To do: Retype the data below without changes, from the line that contains "Task: Click the large profile avatar picture" through the end of the data, both ends included.
-- begin Entries --
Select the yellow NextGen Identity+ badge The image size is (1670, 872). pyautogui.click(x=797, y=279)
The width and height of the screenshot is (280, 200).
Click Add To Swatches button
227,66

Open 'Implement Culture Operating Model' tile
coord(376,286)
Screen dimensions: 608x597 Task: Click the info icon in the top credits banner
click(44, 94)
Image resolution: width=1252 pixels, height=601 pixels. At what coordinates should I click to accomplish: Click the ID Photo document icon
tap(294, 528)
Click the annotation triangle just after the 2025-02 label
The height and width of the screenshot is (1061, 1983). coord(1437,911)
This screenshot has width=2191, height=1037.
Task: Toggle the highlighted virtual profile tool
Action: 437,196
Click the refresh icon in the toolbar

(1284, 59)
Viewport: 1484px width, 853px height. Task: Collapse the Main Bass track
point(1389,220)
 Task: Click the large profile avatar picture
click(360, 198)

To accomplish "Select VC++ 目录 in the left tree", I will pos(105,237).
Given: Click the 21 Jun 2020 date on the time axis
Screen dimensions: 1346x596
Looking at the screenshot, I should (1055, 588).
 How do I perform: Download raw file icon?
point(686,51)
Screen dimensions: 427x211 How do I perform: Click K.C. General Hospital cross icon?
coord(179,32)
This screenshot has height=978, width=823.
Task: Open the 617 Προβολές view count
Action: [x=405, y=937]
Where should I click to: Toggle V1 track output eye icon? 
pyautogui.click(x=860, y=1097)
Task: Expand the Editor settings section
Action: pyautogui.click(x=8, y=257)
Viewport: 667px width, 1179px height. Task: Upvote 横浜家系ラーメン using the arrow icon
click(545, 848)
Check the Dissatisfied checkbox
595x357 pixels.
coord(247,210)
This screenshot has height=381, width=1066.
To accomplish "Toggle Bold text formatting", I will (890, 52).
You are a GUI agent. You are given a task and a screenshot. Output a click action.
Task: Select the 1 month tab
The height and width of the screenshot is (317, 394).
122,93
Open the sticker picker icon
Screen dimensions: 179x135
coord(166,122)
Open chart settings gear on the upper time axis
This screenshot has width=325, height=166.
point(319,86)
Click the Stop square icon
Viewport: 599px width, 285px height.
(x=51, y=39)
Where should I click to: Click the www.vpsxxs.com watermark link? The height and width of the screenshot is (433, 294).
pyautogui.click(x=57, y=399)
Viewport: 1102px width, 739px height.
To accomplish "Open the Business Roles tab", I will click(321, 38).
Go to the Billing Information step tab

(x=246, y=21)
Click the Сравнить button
-- end Entries --
Reply to the task:
 Task: Click the large profile avatar picture
click(360, 198)

To accomplish "Select VC++ 目录 in the left tree", I will pos(105,237).
Given: Click the 21 Jun 2020 date on the time axis
Screen dimensions: 1346x596
Looking at the screenshot, I should (1055, 588).
 How do I perform: Download raw file icon?
point(686,51)
Screen dimensions: 427x211 How do I perform: Click K.C. General Hospital cross icon?
coord(179,32)
This screenshot has height=978, width=823.
Task: Open the 617 Προβολές view count
Action: [x=405, y=937]
Where should I click to: Toggle V1 track output eye icon? 
pyautogui.click(x=860, y=1097)
Task: Expand the Editor settings section
Action: pyautogui.click(x=8, y=257)
Viewport: 667px width, 1179px height. Task: Upvote 横浜家系ラーメン using the arrow icon
click(545, 848)
Check the Dissatisfied checkbox
595x357 pixels.
coord(247,210)
This screenshot has height=381, width=1066.
To accomplish "Toggle Bold text formatting", I will (890, 52).
You are a GUI agent. You are given a task and a screenshot. Output a click action.
Task: Select the 1 month tab
The height and width of the screenshot is (317, 394).
122,93
Open the sticker picker icon
Screen dimensions: 179x135
coord(166,122)
Open chart settings gear on the upper time axis
This screenshot has width=325, height=166.
point(319,86)
Click the Stop square icon
Viewport: 599px width, 285px height.
(x=51, y=39)
Where should I click to: Click the www.vpsxxs.com watermark link? The height and width of the screenshot is (433, 294).
pyautogui.click(x=57, y=399)
Viewport: 1102px width, 739px height.
To accomplish "Open the Business Roles tab", I will click(321, 38).
Go to the Billing Information step tab

(x=246, y=21)
Click the Сравнить button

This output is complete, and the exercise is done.